RECORD EXTRACTS.
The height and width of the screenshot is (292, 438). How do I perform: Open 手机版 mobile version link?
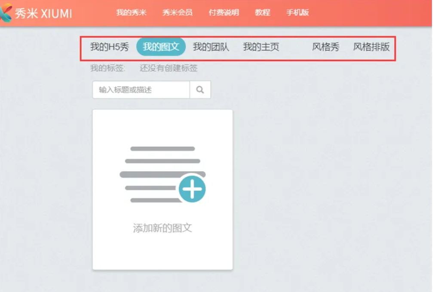pos(297,12)
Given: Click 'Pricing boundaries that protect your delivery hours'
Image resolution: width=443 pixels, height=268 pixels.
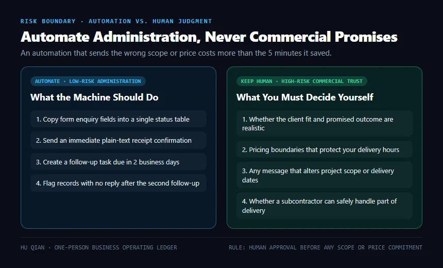Looking at the screenshot, I should tap(325, 149).
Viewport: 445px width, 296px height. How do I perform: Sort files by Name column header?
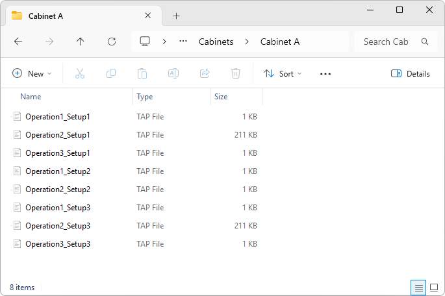[x=31, y=97]
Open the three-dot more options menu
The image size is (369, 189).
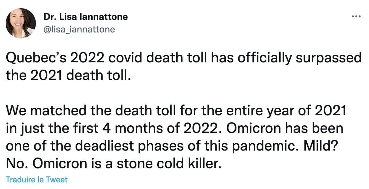click(356, 16)
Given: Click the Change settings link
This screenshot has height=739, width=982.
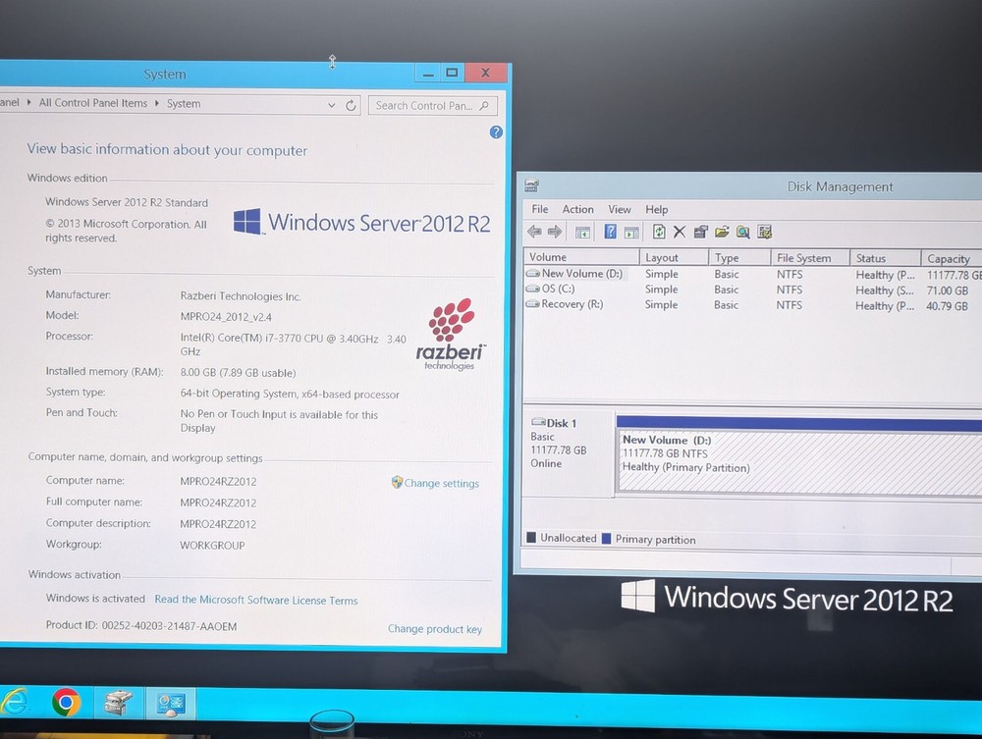Looking at the screenshot, I should pyautogui.click(x=441, y=483).
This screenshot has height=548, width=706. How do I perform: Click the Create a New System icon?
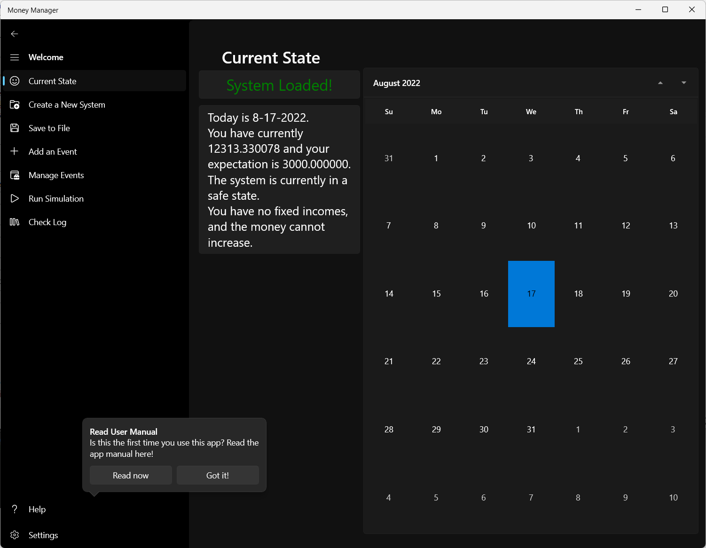click(15, 105)
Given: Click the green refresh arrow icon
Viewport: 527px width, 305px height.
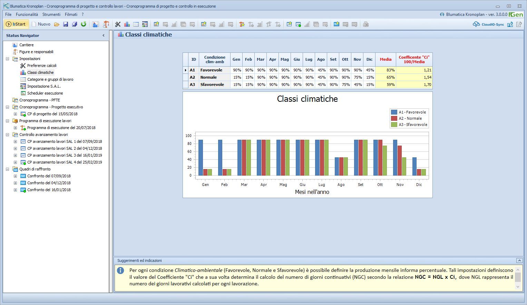Looking at the screenshot, I should (84, 24).
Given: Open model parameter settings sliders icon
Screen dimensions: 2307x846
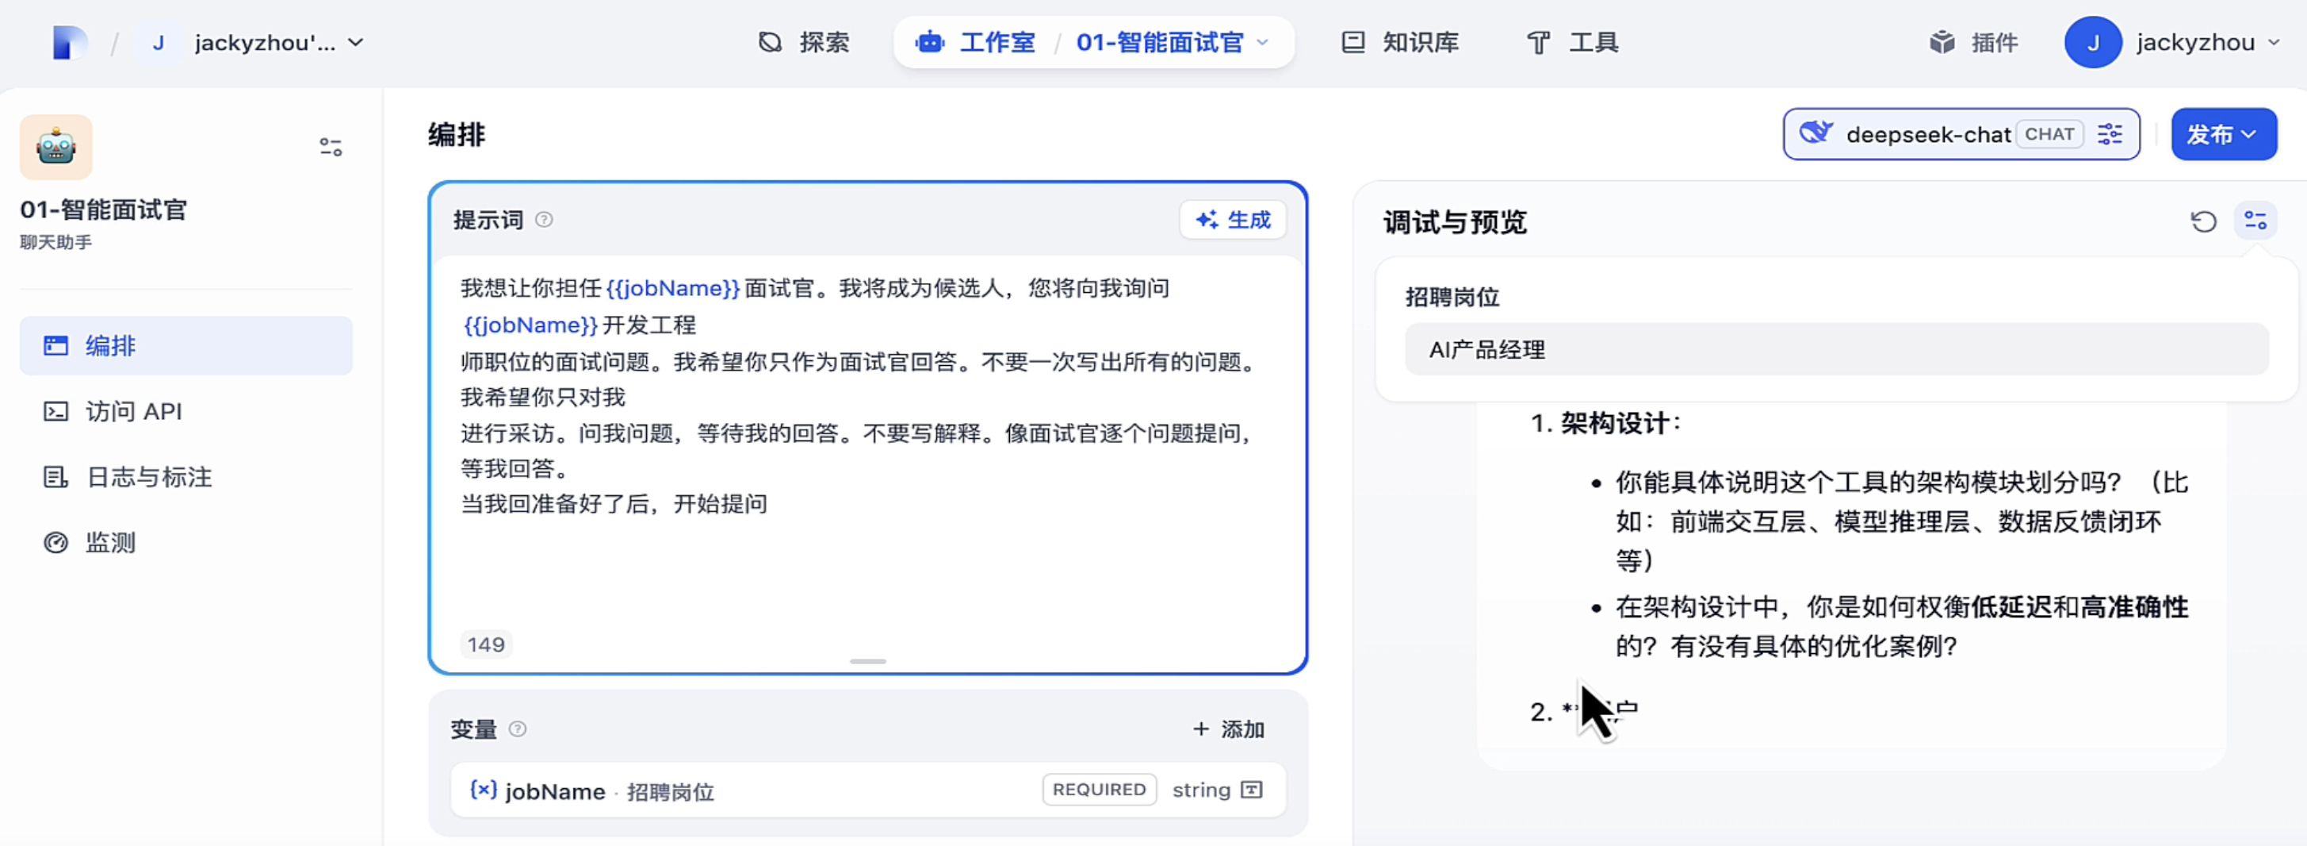Looking at the screenshot, I should click(2110, 134).
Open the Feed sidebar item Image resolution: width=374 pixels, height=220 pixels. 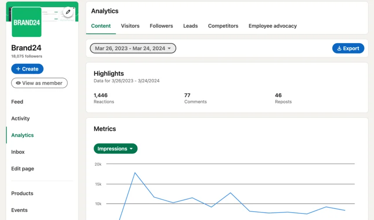[17, 102]
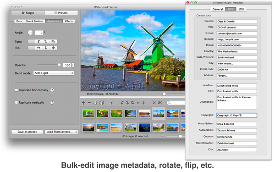Image resolution: width=275 pixels, height=172 pixels.
Task: Click toolbar rotate left icon above thumbnails
Action: coord(122,103)
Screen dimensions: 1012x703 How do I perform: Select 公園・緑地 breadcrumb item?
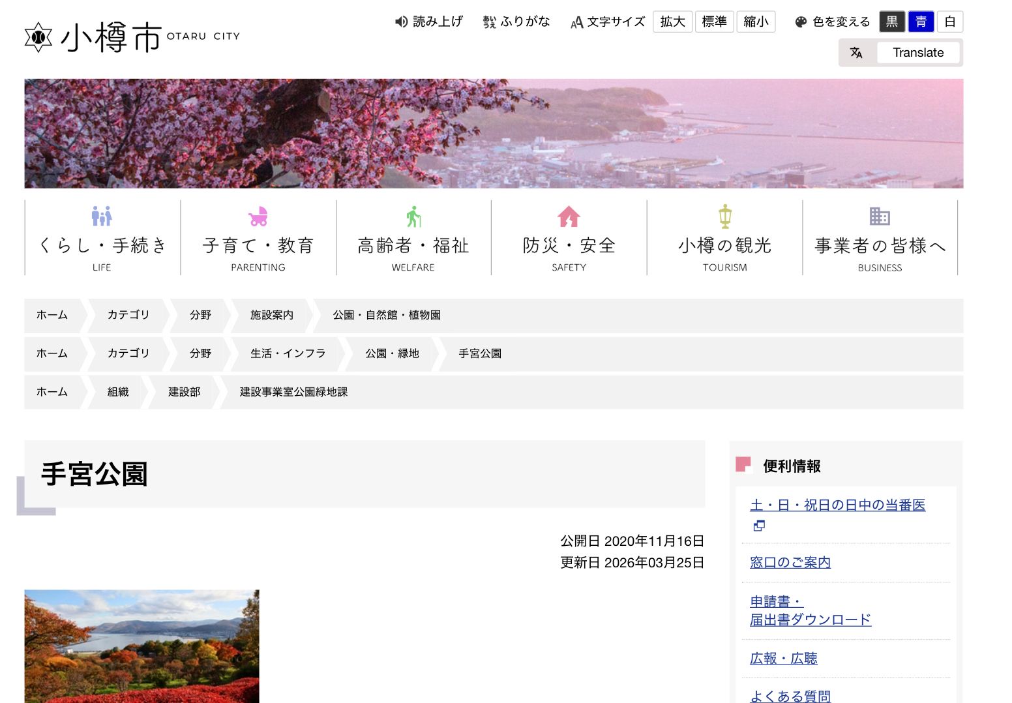(392, 353)
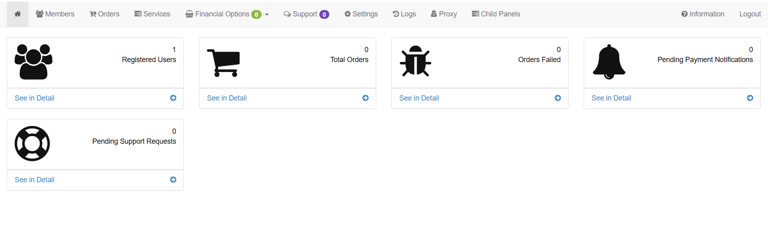The height and width of the screenshot is (233, 768).
Task: See in Detail for Pending Payment Notifications
Action: tap(611, 98)
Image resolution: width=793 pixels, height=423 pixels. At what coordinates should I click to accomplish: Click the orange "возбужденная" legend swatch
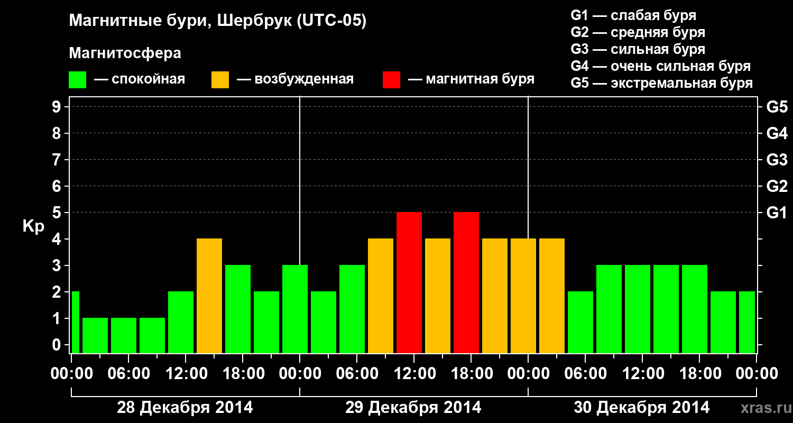220,80
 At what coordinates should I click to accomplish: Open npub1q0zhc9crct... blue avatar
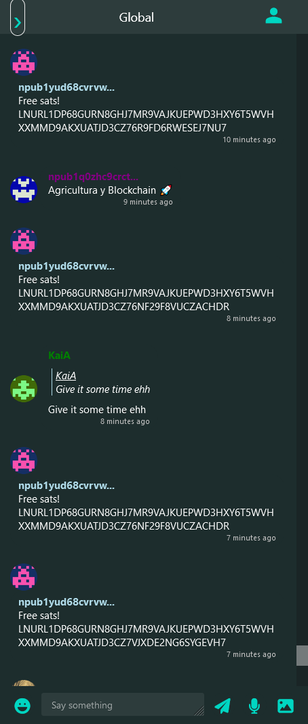pos(24,190)
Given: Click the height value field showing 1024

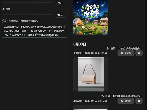Looking at the screenshot, I should coord(61,15).
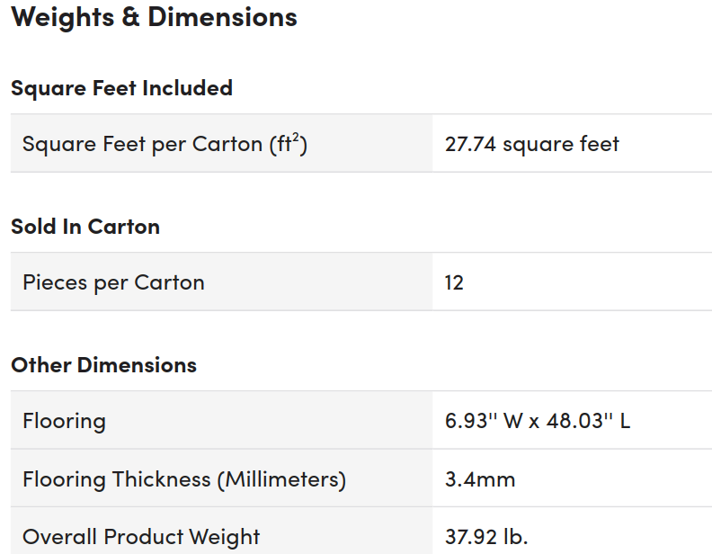Click the number "27.74" in the value column
712x554 pixels.
470,144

TASK OBJECTIVE.
Which of the lines in the data contain the string "settings"? Return each one.

ANSWER BOX.
Given: Click the Change settings link
Given: Open model parameter settings sliders icon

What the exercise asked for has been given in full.